- _DATA FOR THIS EXERCISE_
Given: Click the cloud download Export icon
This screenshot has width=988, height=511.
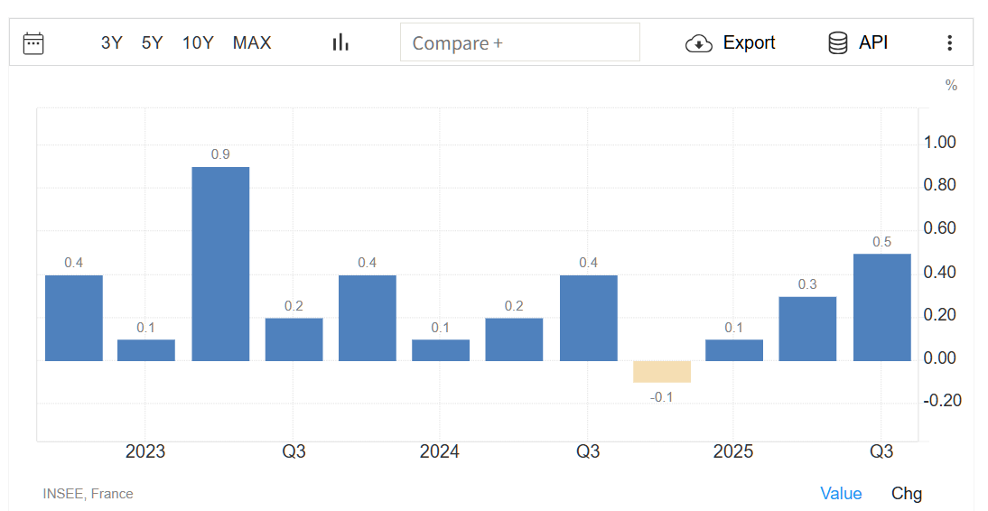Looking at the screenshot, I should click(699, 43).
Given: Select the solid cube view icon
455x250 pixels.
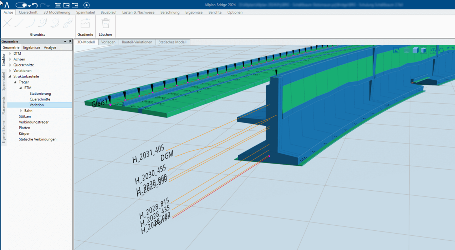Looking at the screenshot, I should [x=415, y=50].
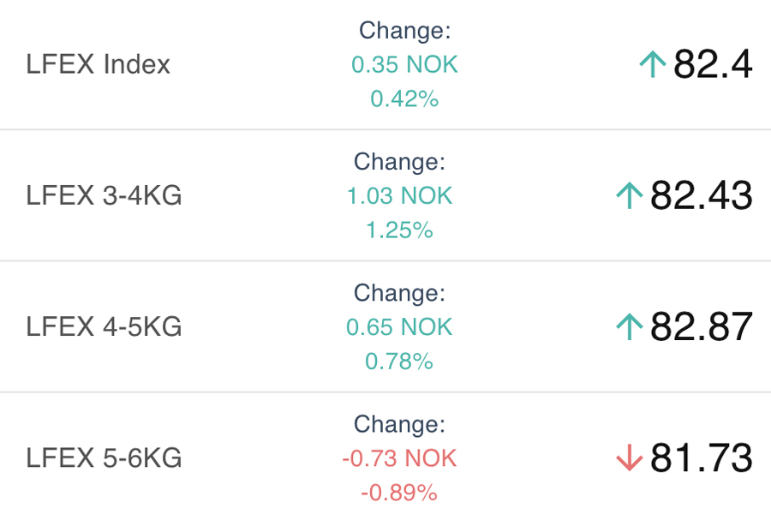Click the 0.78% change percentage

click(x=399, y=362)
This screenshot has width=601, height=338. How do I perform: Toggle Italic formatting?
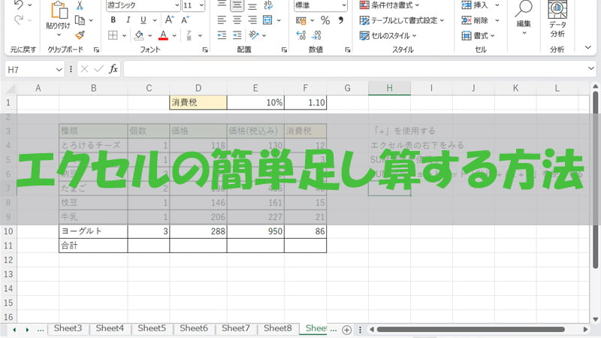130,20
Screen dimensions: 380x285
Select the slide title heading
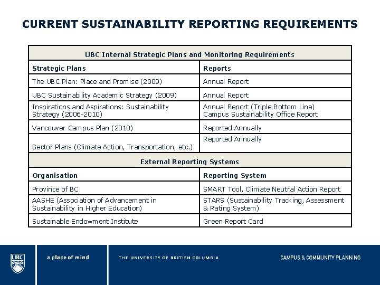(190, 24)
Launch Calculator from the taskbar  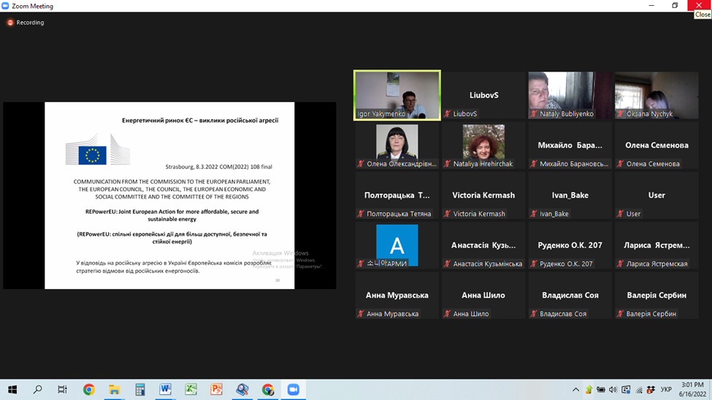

...

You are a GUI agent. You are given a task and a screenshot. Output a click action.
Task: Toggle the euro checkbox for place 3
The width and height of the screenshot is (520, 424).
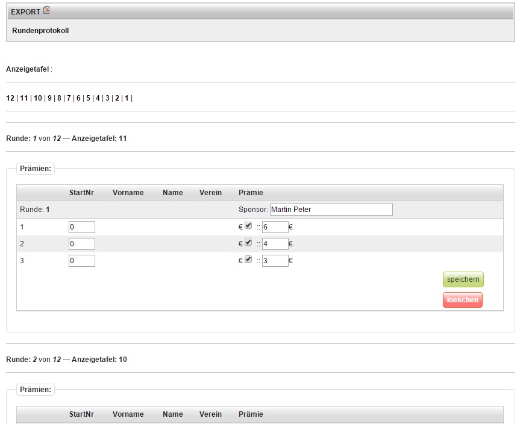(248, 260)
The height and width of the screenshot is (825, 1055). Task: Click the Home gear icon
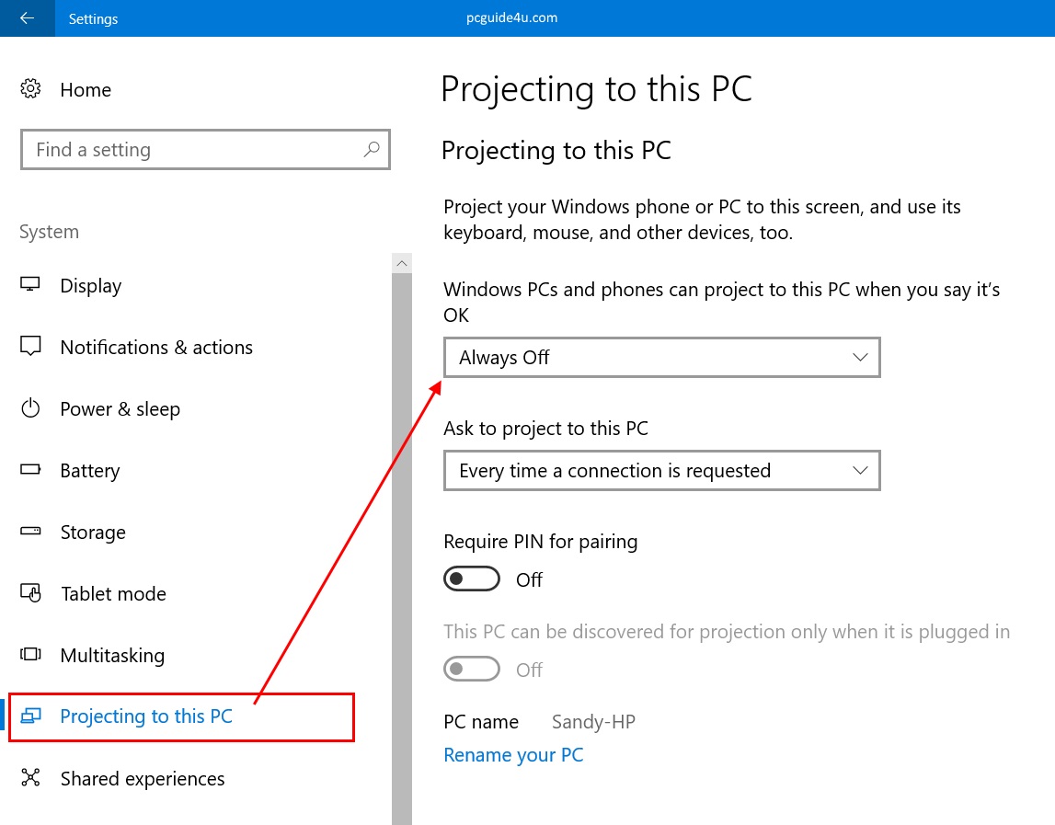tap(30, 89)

...

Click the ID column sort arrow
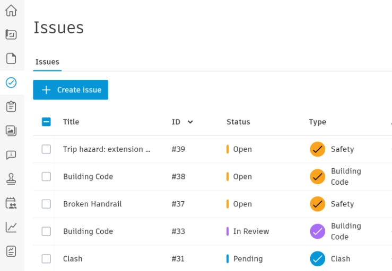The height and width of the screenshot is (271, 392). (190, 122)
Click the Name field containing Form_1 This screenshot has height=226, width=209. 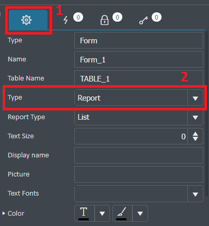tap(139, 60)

- _WHAT TO WORK ON_
In the data above, retype only the stretch from the line with "This screenshot has width=988, height=511." through the line with "Launch Calculator from the taskbar", word for word, and skip any pictures.

- _REPLY_
This screenshot has width=988, height=511.
Looking at the screenshot, I should click(699, 43).
Given: Select the solid cube view icon
455x250 pixels.
Looking at the screenshot, I should [x=415, y=50].
Click the 0.78% change percentage

click(x=399, y=362)
This screenshot has width=601, height=338. How do I perform: Toggle Italic formatting?
130,20
Screen dimensions: 380x285
Select the slide title heading
(190, 24)
Launch Calculator from the taskbar  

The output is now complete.